Task directions → Return the material below unchanged, line for line.

Input data →
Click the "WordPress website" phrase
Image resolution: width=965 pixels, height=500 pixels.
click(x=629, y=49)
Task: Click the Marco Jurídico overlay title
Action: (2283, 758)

Answer below →
Click the "WordPress website" phrase
Image resolution: width=965 pixels, height=500 pixels.
click(x=629, y=49)
Task: Click the Marco Jurídico overlay title
Action: (2283, 758)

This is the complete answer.